しかも爆弾は何度も爆発するし、拳銃事件なんざしょっちゅう起こるし強盗団や密売集団、人身売買の誘拐組織なんかもゴキブリのごとく潰しても潰しても出てくるし。
「それにしても……っ、CIAの人じゃなかったのかよ」
「えぇ、御名答。ちょっと前に、メイドとして潜入していたどこかの工作員が地下に捨てられたって話をきいたから、きっとその人がアナタ達の協力員だったんじゃないかしら? ちょうどよかったから利用させてもらったけど」
「いいや、刺客さ。多分上手い事俺らとこの国ぶつけて美味い所だけ食おうとしてたんだろうさ」
あー、くそ。麻酔の効果が完全に切れたわけじゃない。手足にちっとしびれが来ている。おかげでさっきは強烈な眠気が迫っているのもあって、とっさに指ひっかけて腹ぶち抜くしかなかった。
元々開きかかっていた傷を完全に自分で開けちまった。
まだ呂律はしっかりしているから、全身に廻るにはまだ時間がかかるだろう。
いや、出血で少しは抜けるか?
「……CIAからも命を狙われてるって……アナタ、本当に正気?」
最近皆からそれ聞かれるよ。
「正気さぁ。だからここにいるのさ」
鉄っぽい臭いがするし、ピチャピチャピチャピチャ腹から零れる血の滴が地面を打つ音がうざったい。
「CIAから受けた依頼は原版を始めとする紙幣偽造の確実な証拠の確保。だけど来る前に色々煽ったから殺しに来るだろうなぁとは思ってた。来る時点で爆弾仕掛けられてたし」
水無怜奈諸共殺そうとするかどうかが確認できたのは大きかった。おかげで、恐らくは物語の重要人物だろう水無怜奈をこちら側に引き込む切っ掛けが出来た。
出来る事ならもう一度くらい襲ってくれないかな。
「まぁ、そんなちっちぇ事はどうでもいい。

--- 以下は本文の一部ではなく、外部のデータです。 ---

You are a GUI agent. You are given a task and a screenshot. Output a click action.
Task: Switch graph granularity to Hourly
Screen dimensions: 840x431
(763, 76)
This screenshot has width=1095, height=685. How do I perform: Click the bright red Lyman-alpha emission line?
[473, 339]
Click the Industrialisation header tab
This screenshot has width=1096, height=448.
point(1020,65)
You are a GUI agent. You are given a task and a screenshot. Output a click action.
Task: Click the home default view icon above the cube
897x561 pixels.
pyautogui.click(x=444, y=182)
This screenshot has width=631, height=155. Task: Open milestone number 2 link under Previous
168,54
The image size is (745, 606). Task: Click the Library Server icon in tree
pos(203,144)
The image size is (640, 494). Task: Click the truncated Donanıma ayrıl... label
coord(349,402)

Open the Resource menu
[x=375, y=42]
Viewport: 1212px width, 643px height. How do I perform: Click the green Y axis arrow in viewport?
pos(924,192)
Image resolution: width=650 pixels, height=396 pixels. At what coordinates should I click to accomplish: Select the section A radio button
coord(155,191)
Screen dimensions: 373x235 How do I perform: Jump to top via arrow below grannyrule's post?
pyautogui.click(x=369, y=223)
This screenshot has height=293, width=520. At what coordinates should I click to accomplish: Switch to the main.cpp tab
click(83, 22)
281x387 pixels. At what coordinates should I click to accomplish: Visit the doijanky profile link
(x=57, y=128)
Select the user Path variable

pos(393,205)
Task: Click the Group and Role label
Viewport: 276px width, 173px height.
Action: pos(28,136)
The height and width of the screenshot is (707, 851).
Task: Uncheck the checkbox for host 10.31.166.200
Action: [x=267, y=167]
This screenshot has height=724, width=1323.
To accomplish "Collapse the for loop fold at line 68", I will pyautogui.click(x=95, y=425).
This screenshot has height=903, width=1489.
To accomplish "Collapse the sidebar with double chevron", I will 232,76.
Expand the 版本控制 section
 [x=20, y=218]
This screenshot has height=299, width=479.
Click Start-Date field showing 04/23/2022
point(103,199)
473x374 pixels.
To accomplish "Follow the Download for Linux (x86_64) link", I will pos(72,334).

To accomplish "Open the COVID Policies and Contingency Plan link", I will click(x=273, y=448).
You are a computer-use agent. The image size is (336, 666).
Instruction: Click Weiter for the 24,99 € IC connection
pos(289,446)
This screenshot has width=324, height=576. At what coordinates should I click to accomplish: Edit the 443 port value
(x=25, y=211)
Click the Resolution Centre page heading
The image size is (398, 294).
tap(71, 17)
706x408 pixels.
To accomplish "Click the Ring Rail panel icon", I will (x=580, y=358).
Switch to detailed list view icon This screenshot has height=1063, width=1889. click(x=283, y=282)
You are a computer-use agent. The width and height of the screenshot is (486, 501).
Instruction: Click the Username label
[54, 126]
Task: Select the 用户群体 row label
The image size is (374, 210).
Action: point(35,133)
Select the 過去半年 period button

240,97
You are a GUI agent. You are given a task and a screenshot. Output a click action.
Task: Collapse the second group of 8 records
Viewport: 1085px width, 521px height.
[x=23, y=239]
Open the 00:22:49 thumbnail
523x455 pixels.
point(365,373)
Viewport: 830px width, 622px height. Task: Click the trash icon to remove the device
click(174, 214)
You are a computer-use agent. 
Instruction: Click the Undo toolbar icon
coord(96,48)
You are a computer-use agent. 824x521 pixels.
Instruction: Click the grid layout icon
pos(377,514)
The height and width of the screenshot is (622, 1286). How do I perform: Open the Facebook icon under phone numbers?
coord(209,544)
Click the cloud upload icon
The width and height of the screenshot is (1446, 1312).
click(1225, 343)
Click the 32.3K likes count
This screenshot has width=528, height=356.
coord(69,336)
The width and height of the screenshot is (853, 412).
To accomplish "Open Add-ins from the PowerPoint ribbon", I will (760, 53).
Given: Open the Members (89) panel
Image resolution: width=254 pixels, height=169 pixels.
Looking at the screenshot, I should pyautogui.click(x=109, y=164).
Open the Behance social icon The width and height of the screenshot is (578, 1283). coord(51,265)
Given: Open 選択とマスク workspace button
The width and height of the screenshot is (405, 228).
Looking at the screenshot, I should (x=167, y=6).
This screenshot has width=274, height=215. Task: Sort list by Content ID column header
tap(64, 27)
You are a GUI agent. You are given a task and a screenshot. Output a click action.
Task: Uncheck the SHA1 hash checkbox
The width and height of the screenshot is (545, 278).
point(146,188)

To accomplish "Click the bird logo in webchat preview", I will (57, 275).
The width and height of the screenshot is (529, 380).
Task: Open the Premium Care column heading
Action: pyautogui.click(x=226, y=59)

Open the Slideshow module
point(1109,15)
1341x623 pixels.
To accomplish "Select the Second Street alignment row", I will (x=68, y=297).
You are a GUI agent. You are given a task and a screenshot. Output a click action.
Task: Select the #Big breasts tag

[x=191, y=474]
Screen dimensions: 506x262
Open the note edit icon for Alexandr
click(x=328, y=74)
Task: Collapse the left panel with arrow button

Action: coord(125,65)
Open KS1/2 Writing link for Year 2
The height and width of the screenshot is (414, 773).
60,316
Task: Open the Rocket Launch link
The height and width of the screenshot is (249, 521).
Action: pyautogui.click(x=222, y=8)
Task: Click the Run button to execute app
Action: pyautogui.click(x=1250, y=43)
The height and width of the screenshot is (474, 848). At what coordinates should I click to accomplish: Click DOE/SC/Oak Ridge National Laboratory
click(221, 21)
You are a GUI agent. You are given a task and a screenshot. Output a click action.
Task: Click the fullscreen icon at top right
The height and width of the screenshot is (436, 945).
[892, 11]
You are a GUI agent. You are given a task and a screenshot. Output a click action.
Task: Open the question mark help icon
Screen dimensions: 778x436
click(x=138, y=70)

ぶっちゃけもう終わった事だし」
「…………」
おかしい。なんか最近日本で感じるのと同じ視線を感じる。
七槻とかふなちとか桜子ちゃんとか。あぁ、志保もだ。
いいんだよ、本当にちっちぇ事なんだよ。もう終わってる事だし。
「重要なのは二つ。今日本が――皆の廻りがどうなっているか……」
こっちはなにかあった場合もどうにかなっているだろうけど、ちょっとした賭けだからちょいと不安だ。
何かあった場合すぐに戻れるように沖矢さんこと赤井さんはアメリカに残してきたけど、情報が入るかどうか……。
まぁ、何かあった所で中心にいるのは九分九厘主人公だ。大丈夫だろう。
「そして一番の問題は……俺が、どこまでやれるのかの限界を見極めること……っ」
これまで、次郎吉の爺さんのバックアップもあって優秀な人間を揃えてこれた。
物語の重要人物だろう安室さんを始め、キャメルさん、赤井さん、初穂に恩田先輩、それにマリーさんも。
これから先は、間違いなく本格的に物語が動く。
今日本でコナンがデカい事件に巻き込まれているのならば、これから先俺はこの『物語の世界』をある程度コントロール出来るはずだ。
そうなった時、俺はどこまでやれるんだろうか。それを知っておく必要がある。
「所詮俺は一般人なんだよ。精一杯背伸びしてここまでやってきたが、本来名前も出てこないようなただのモブなんだよ」
あるいは容疑者、あるいは被害者だった可能性は十二分にあるが、それでも大した存在ではなかっただろう。
そんな人間が分を超えた動きをしようというのだ。
「言っただろ。これは俺にとっての試金石だって……っ」
死ぬわけにはいかない。約束しちまった以上死ぬわけにはいかない。
今では志保――灰原という重要人物まで抱え込む事になったのだ。俺に死ぬことは決して許されない。
だから、どこまでやったら死ぬのか知る必要がある。
一応、いつ死んでもいいように作っておいた保険は丸々残してあるけど。
(さて……薬はちったぁ抜けたか?)
今までにない出血量だけど、伊達にこれまで刺されたり撃たれたり挽かれたり抉られまくってる訳じゃない。あとどれくらい動けるかは把握出来る。
「だから、なぁ、来いよ! アンタは原版が欲しい、俺もそいつを手に入れたい! だったら……なぁっ!」
全力で動きまわって大体5分。いや、3分も持てばいい方か。その後ぶっ倒れたら――まぁ、なるようになるだろう。
銭形のおじさんもいるし、水無さんには書類を回収したら俺の援護に来てもらう様に頼んでいる。
本気を出してみよう。
とことんまで、行き着く所まで行ってみよう。
そうして初めて、俺は俺が見えるかもしれない。だから――!
「まいったわねぇ。もうお仕事全部終わったと思ったら……お姉さん、とんでもない地雷を掘りあてちゃった気分よ」
フジ=ミネコと名乗っていた女は先ほどまで使って、そしてもうしまっていたナイフを再び抜く。
「――そういや結局お姉さんの名前は? まだ本当の名前聞いてなかったわ」
美人と出会って名前も知らないとか俺のプライドが許さん。
「そうねぇ……」
そして彼女は銃をスライドさせ、弾の装填を確認してまっすぐ俺を見る。
「お姉さんに勝てたら、教えてあげてもいいわ。アナタ、気に入ったしね――でも」
そして銃口も真っ直ぐ、こちらを向く。
「残念だけどちょっとだけ私の好みから外れてるの。無条件で教えてあげるのは安すぎるわ」
「――そいつは……ホントに残念」
この国での、最後の戦いが始まる。